◆ **EXERCISE DESCRIPTION**:
Please rewrite the records below as a numbered list with the blank lines removed, and leave out the pictures.

***** INPUT MATERIAL

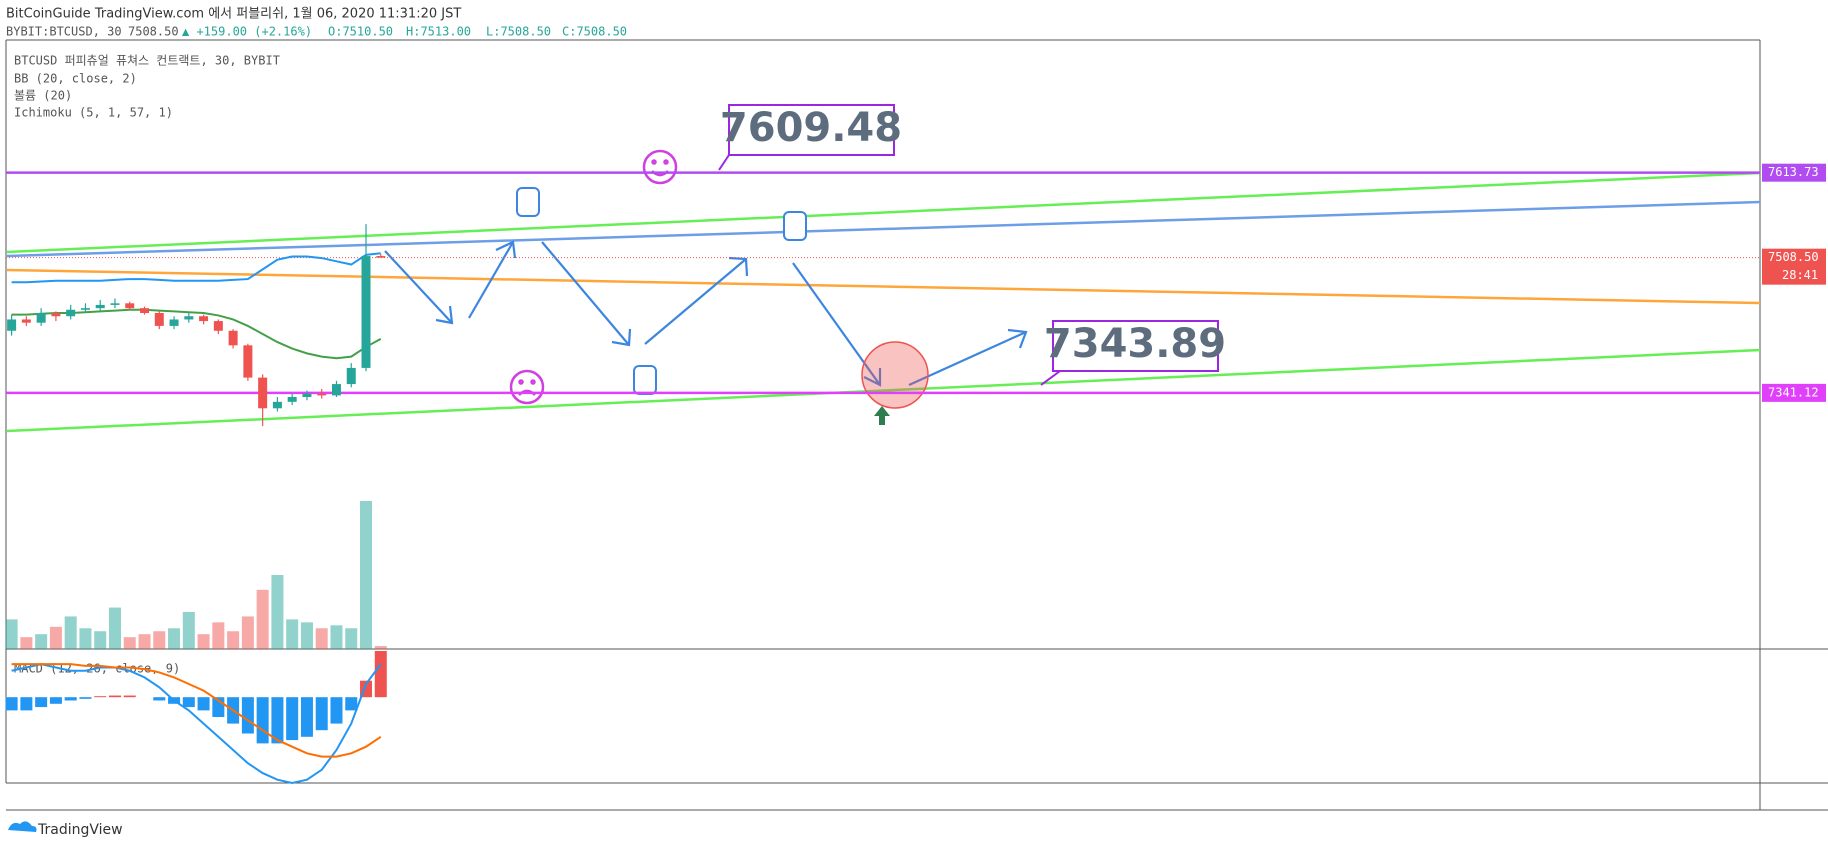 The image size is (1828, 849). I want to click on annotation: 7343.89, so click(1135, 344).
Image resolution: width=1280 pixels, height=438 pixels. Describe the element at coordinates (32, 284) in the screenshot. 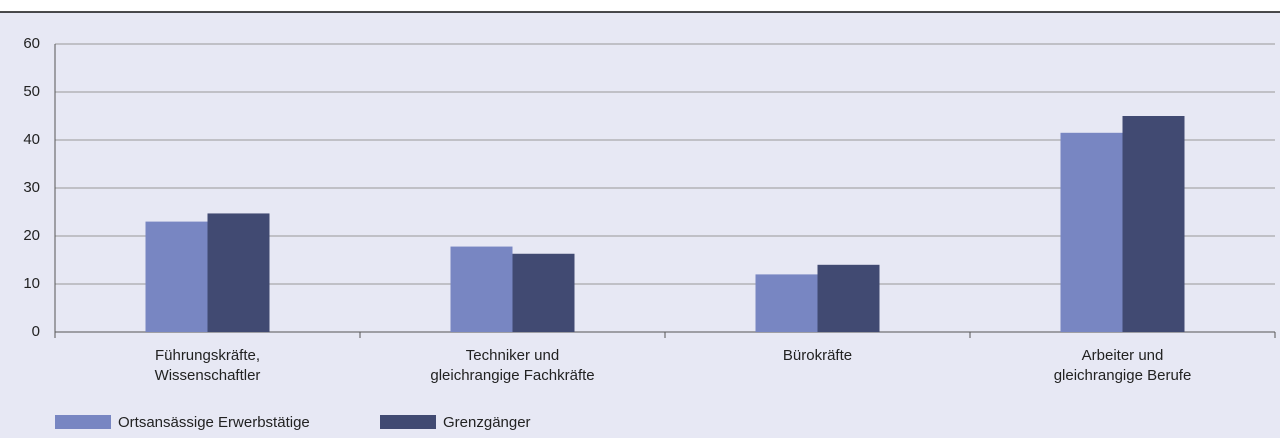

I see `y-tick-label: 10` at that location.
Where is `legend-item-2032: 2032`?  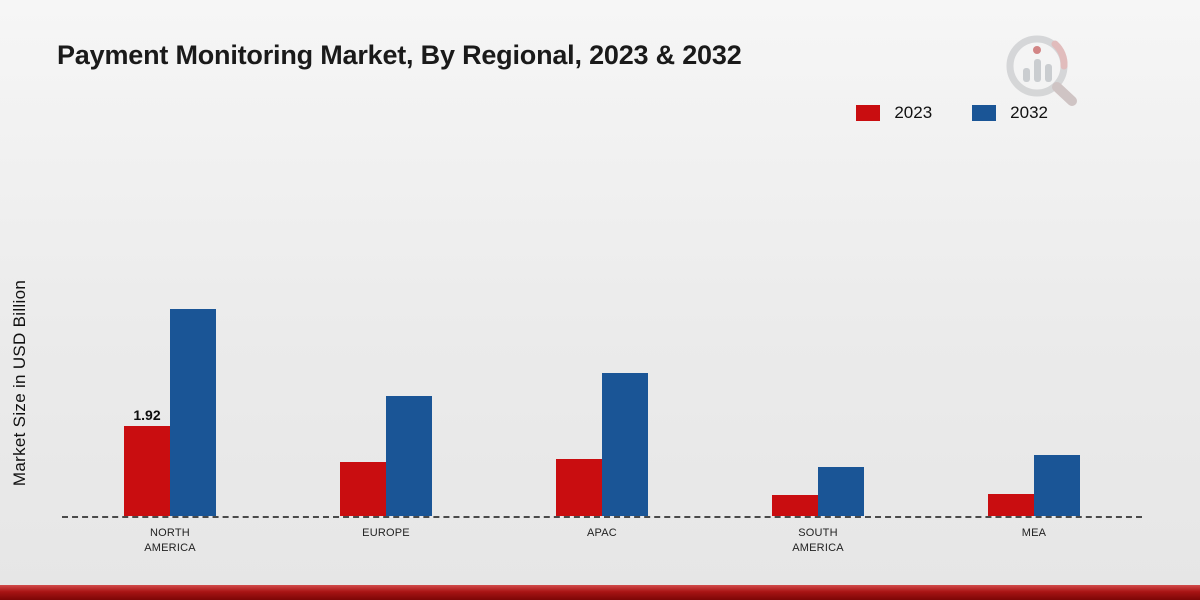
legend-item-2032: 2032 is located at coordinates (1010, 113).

**********

◆ **SOLUTION TO THE EXERCISE**:
1.  The image size is (1828, 849). I want to click on annotation: 7343.89, so click(1135, 344).
2. Image resolution: width=1280 pixels, height=438 pixels. Describe the element at coordinates (32, 284) in the screenshot. 
3. I see `y-tick-label: 10` at that location.
4. Where is `legend-item-2032: 2032`?  
5. legend-item-2032: 2032 is located at coordinates (1010, 113).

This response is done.